## Contents taken from Udacity tensorflow-2 course's Lesson 9.

# Word Embeddings and Sentiment

In this colab, you'll work with word embeddings and train a basic recurrent neural network to predict text sentiment. At the end, you'll be able to visualize how the network sees the related sentiment of each word in the dataset.

## Import TensorFlow and related functions

In [None]:
import tensorflow as tf

from tensorflow.keras.preprocessing.text import Tokenizer
from tensorflow.keras.preprocessing.sequence import pad_sequences

## Get the dataset

We're going to use a dataset containing Amazon and Yelp reviews, with their related sentiment (1 for positive, 0 for negative). This dataset was originally extracted from [here](https://www.kaggle.com/marklvl/sentiment-labelled-sentences-data-set).

In [None]:
!wget --no-check-certificate \
    -O /tmp/sentiment.csv https://drive.google.com/uc?id=13ySLC_ue6Umt9RJYSeM2t-V0kCv-4C-P

In [None]:
import numpy as np
import pandas as pd

dataset = pd.read_csv('/tmp/sentiment.csv')

sentences = dataset['text'].tolist()
labels = dataset['sentiment'].tolist()

# Separate out the sentences and labels into training and test sets
training_size = int(len(sentences) * 0.8)

training_sentences = sentences[0:training_size]
testing_sentences = sentences[training_size:]
training_labels = labels[0:training_size]
testing_labels = labels[training_size:]

# Make labels into numpy arrays for use with the network later
training_labels_final = np.array(training_labels)
testing_labels_final = np.array(testing_labels)
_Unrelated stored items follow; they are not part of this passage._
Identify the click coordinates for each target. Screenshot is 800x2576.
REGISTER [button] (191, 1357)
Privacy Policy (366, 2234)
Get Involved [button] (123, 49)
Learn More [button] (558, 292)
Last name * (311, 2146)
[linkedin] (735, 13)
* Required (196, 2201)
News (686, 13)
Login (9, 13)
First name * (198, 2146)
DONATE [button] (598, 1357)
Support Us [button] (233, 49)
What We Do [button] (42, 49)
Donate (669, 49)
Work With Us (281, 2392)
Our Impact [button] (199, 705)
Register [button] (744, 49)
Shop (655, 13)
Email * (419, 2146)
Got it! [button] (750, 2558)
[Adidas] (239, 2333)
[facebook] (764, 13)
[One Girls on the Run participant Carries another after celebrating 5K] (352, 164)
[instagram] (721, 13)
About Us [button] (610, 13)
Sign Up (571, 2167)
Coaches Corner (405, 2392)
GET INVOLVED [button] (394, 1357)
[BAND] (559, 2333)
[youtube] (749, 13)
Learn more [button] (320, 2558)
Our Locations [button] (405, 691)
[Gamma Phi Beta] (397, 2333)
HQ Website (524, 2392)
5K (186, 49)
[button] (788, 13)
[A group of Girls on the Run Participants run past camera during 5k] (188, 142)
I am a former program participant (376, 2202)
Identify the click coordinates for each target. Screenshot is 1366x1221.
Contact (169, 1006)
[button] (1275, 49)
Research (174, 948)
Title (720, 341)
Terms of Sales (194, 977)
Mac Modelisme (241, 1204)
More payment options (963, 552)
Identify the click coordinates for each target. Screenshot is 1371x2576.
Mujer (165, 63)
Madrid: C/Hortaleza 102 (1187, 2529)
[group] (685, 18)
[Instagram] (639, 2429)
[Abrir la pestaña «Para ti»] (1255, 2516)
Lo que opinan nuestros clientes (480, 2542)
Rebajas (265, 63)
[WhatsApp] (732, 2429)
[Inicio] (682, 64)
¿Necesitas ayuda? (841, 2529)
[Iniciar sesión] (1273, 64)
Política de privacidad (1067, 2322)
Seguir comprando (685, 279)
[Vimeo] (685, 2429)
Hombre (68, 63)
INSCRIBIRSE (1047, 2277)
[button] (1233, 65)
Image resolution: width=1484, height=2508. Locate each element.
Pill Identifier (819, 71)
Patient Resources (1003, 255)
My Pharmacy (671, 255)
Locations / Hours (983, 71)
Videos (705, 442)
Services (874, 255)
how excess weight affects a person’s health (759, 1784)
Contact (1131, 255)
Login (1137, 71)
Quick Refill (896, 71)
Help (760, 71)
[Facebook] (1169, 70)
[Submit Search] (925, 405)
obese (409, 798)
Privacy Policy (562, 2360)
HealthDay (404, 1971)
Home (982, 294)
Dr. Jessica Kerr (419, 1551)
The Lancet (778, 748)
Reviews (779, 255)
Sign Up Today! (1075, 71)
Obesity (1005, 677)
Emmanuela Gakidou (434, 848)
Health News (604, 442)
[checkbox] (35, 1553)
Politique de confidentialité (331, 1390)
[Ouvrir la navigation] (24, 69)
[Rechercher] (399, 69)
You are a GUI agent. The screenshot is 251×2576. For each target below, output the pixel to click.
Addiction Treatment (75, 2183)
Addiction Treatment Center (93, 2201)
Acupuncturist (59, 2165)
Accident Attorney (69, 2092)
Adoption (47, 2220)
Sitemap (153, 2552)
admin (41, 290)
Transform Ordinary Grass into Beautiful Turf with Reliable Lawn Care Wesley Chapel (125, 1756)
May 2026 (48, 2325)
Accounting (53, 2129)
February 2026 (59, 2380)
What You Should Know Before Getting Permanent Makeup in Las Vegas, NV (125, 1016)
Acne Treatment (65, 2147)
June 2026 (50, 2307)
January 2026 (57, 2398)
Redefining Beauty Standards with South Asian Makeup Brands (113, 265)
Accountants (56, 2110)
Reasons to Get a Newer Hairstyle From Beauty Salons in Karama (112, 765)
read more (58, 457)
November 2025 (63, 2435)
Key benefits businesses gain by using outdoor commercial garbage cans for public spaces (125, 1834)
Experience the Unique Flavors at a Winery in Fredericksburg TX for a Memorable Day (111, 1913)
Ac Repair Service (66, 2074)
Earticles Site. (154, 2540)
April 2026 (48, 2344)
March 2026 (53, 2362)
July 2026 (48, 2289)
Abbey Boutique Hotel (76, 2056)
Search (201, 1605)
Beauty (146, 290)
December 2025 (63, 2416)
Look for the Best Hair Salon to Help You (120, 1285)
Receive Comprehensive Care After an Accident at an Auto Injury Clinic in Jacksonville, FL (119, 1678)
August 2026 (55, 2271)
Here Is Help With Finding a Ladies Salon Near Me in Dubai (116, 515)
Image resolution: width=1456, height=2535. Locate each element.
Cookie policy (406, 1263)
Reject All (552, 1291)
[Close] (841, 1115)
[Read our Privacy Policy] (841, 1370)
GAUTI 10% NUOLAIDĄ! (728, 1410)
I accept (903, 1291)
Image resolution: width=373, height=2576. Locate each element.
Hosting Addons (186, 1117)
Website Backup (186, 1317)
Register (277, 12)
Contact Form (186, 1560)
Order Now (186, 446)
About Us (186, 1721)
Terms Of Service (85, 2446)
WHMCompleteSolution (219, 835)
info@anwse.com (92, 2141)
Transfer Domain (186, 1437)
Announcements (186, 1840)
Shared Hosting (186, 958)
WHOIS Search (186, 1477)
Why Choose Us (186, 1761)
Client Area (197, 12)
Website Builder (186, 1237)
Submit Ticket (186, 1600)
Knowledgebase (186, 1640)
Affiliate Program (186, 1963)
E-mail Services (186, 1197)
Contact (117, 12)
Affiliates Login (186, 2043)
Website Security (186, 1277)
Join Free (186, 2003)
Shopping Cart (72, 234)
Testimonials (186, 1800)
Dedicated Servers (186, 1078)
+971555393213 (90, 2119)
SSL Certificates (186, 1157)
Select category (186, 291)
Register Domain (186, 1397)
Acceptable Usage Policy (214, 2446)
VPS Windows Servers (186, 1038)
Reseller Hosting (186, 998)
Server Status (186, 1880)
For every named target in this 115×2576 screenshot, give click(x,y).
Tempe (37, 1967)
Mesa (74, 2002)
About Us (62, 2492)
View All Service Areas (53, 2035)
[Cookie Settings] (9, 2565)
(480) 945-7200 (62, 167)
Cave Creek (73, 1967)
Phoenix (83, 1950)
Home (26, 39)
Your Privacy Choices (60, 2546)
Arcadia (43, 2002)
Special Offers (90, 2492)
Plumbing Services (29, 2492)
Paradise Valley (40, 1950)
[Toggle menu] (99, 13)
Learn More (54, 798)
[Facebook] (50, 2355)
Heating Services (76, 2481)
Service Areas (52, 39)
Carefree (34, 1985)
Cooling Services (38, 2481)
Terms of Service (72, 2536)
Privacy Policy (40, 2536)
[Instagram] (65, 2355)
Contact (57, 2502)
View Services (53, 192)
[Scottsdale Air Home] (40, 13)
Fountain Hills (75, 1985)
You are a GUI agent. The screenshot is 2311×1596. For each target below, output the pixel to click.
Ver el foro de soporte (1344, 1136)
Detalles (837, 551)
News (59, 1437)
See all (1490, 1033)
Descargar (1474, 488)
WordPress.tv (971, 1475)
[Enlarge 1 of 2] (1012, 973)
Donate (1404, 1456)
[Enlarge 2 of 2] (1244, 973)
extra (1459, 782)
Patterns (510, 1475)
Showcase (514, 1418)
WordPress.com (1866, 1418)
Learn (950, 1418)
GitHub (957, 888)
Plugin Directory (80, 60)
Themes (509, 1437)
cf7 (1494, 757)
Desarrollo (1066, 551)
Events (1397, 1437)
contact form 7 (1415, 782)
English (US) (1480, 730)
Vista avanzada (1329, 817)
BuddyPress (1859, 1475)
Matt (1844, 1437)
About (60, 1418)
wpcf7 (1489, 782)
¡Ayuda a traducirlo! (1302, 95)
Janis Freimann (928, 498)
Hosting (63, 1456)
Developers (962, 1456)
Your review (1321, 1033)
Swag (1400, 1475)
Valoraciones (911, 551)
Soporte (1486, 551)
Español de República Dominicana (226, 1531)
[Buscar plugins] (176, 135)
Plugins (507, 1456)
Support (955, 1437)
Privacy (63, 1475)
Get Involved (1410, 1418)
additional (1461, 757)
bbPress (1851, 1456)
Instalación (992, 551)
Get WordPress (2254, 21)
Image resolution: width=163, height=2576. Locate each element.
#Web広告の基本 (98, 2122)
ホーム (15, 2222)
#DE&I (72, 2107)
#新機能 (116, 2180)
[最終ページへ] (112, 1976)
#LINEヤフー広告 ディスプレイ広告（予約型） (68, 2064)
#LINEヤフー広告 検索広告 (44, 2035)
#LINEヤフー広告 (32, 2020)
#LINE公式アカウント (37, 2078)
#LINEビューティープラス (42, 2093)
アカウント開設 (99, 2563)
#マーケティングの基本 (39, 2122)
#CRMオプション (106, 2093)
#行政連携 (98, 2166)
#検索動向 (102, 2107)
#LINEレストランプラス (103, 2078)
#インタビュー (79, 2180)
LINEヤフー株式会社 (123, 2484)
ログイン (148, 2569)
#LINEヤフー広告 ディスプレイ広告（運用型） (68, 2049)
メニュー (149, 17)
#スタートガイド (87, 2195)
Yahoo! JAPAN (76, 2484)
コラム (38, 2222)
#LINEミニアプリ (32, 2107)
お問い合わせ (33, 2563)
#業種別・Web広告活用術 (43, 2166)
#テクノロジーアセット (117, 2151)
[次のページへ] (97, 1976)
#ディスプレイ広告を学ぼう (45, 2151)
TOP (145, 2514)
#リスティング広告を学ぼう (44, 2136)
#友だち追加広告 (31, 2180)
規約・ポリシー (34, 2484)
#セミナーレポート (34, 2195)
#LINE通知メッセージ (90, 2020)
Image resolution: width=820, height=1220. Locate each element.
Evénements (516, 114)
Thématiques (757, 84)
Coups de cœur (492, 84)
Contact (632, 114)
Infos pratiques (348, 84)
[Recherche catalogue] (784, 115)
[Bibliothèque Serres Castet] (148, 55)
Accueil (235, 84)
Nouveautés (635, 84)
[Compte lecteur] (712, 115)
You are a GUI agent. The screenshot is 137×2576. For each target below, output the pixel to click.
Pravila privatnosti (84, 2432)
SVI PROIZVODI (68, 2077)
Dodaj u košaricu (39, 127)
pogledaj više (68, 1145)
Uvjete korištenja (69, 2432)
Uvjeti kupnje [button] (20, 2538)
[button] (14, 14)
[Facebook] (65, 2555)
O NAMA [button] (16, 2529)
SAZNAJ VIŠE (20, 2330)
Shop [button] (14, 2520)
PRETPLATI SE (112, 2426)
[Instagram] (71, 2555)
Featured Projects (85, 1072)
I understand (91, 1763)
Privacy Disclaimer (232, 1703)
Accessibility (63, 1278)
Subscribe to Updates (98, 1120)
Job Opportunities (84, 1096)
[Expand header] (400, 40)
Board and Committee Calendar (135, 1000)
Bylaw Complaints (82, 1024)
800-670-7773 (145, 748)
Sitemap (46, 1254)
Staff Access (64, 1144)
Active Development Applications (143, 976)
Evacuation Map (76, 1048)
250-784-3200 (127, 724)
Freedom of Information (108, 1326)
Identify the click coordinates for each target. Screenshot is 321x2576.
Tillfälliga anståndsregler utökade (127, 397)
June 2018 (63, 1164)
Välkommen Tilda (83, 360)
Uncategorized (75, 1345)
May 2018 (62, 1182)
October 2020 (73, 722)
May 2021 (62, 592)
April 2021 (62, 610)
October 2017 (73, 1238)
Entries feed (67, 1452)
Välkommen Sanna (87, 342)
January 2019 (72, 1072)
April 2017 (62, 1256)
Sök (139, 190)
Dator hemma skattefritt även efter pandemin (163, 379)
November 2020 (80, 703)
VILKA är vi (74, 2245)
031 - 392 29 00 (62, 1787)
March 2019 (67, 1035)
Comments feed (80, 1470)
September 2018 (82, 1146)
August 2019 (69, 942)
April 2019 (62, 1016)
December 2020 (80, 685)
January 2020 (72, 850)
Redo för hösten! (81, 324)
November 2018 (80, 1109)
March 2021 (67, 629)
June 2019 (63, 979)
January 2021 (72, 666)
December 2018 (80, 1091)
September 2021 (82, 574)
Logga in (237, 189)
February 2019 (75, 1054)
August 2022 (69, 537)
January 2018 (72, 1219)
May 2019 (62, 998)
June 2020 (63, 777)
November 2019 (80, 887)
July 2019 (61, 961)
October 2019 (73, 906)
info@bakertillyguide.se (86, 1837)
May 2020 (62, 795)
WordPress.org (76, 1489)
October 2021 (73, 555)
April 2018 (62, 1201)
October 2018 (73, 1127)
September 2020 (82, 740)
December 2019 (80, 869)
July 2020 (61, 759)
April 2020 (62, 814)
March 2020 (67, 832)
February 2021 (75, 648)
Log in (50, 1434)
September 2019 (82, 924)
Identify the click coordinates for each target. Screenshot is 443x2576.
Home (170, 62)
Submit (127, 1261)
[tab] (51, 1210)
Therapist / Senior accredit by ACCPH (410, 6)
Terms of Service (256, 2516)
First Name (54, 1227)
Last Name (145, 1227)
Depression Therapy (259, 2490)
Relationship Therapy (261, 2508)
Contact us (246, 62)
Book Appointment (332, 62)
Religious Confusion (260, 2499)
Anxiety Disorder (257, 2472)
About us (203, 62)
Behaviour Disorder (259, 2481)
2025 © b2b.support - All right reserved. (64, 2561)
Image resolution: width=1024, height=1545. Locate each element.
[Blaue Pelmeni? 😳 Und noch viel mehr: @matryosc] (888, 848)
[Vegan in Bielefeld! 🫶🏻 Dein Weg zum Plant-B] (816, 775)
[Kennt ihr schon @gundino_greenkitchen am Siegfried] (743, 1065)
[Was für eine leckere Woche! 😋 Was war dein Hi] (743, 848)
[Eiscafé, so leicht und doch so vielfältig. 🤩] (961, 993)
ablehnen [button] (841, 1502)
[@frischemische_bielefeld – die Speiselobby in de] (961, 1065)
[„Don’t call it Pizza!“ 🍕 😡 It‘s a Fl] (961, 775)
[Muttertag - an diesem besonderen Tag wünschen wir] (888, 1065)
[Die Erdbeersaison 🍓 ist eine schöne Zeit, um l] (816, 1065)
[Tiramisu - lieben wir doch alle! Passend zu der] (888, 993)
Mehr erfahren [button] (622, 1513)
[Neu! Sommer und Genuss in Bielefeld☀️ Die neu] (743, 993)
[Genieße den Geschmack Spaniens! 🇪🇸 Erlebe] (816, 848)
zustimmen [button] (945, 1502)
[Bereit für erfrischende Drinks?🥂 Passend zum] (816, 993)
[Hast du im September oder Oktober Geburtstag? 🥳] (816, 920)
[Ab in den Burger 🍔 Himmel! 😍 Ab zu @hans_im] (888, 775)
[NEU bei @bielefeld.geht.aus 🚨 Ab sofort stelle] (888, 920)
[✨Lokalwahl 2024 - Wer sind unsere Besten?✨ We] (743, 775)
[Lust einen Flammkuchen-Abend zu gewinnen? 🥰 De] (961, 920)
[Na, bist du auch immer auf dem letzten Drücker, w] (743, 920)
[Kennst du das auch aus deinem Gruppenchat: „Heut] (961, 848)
print("Example training inputs and outputs")
for i in range(5):
  print(training_sentences[i], "---->" , training_labels[i])


## Tokenize the dataset

Tokenize the dataset, including padding and OOV, we'll follow the same process as we did in tutorial-1 on text_processing.

In [None]:
vocab_size = 1000 ## Maximum vocabulary size, will consider only 1000 most 
                  ## occuring words and assign <OOV> id to everything else

embedding_dim = 16
max_length = 100  ## Maximum number of input tokens our architecture will read
trunc_type='post'
padding_type='post'
oov_tok = "<OOV>"
BATCH_SIZE=128


from tensorflow.keras.preprocessing.text import Tokenizer
from tensorflow.keras.preprocessing.sequence import pad_sequences

tokenizer = Tokenizer(num_words = vocab_size, oov_token=oov_tok)
tokenizer.fit_on_texts(training_sentences)
word_index = tokenizer.word_index
sequences = tokenizer.texts_to_sequences(training_sentences)
padded = pad_sequences(sequences,maxlen=max_length, padding=padding_type, 
                       truncating=trunc_type)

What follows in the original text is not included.